Anonymous Patient Answer

What are common treatments for frailty?

Clinicians often find that a wide range of treatment options are available for frail elderly patients such as home-based or home-care services. For patients suffering from frailty, treatment is often tailored towards those who are more susceptible to deterioration and adverse outcomes such as hospitalizations.

Anonymous Patient Answer

What is the average age someone gets frailty?

For individuals with frailty, it often takes a long time to achieve frailty criteria, and for those who do, they are often frail for an extended period. Additionally, an older frailty definition is associated with a high prevalence of physical limitation and adverse effects of frailty in adults.

Anonymous Patient Answer

What does pause intervention usually treat?

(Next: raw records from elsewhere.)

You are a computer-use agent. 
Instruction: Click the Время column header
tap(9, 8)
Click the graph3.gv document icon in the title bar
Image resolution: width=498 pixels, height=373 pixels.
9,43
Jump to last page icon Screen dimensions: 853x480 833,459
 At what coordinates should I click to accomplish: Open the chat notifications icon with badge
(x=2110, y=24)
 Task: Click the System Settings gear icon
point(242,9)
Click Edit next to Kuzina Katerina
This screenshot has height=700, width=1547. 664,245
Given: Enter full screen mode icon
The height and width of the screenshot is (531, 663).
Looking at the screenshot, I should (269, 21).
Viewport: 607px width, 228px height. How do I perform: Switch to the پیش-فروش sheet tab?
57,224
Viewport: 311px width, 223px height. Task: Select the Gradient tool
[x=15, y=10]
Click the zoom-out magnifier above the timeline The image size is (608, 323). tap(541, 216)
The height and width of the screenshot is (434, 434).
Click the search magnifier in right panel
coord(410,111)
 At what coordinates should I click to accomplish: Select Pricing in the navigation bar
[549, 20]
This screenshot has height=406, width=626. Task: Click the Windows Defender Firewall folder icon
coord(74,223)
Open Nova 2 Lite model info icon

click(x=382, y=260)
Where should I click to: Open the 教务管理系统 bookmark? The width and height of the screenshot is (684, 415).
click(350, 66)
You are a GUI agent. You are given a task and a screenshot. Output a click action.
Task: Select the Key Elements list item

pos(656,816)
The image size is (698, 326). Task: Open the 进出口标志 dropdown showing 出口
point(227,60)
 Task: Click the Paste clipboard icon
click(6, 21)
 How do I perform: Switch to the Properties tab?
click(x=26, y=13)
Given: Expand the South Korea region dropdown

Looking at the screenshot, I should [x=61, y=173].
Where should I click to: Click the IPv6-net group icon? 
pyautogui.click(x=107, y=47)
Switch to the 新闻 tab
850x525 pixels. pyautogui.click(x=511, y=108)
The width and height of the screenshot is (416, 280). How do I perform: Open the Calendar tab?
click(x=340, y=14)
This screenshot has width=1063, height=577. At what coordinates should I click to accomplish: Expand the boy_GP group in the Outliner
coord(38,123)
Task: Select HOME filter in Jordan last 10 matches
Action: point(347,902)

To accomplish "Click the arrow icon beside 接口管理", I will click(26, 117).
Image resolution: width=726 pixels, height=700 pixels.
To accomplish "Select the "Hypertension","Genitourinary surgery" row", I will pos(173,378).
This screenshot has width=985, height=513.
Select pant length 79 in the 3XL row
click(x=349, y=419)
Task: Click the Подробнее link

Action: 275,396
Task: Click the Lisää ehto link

Most patients who received a 2-month hiatus intervention reported a more favorable health-related perception in all measured domains at follow-up compared to those who did not. In a recent study, findings may reflect improvements in perceived physical function, mental health, and self-perception as a result of the 2-month hiatus intervention. This is the first study to provide estimates on the effects of the 2-month hiatus intervention on these important outcomes following a long-term PA intervention.

Anonymous Patient Answer

Does frailty run in families?

Parents' perceptions of physical/mental health and cognitive decline are significantly associated with objectively ascertained indices of frailty that do not differ on their associations with other clinical indicators. Furthermore, the family history of frailty is a powerful predictor of age-adjusted mortality risk.

Anonymous Patient Answer

What is the latest research for frailty?

frailty varies in different populations with many sub-populations. Older persons are at risk for frailty. Recent research indicates the possibility of frailty at all ages, but especially in old age. The impact of frailty is very large, influencing overall health, daily functioning, psychological and social well-being. It is associated with increased healthcare use and institutionalization.

Anonymous Patient Answer

Have there been other clinical trials involving pause intervention?

The study's results were similar to previous research on the subject, and indicate the need for additional research on this specific intervention. Future studies may address the long-term maintenance of benefits. Other randomized controlled trials on the subject may also examine the effects of more intensive intervention or the initiation of treatment at earlier stages.

Anonymous Patient Answer

Who should consider clinical trials for frailty?

Physicians with experience in evaluating older patients of frailty can identify the patients most likely to benefit from a clinical trial. These patients can be identified as recipients of the smallest sample sizes in an intervention group and most likely to perceive the intervention as being most helpful. Physicians should consider offering clinical trials tailored specifically for frail patients, who might benefit more from the intervention than might most or any more frail patients.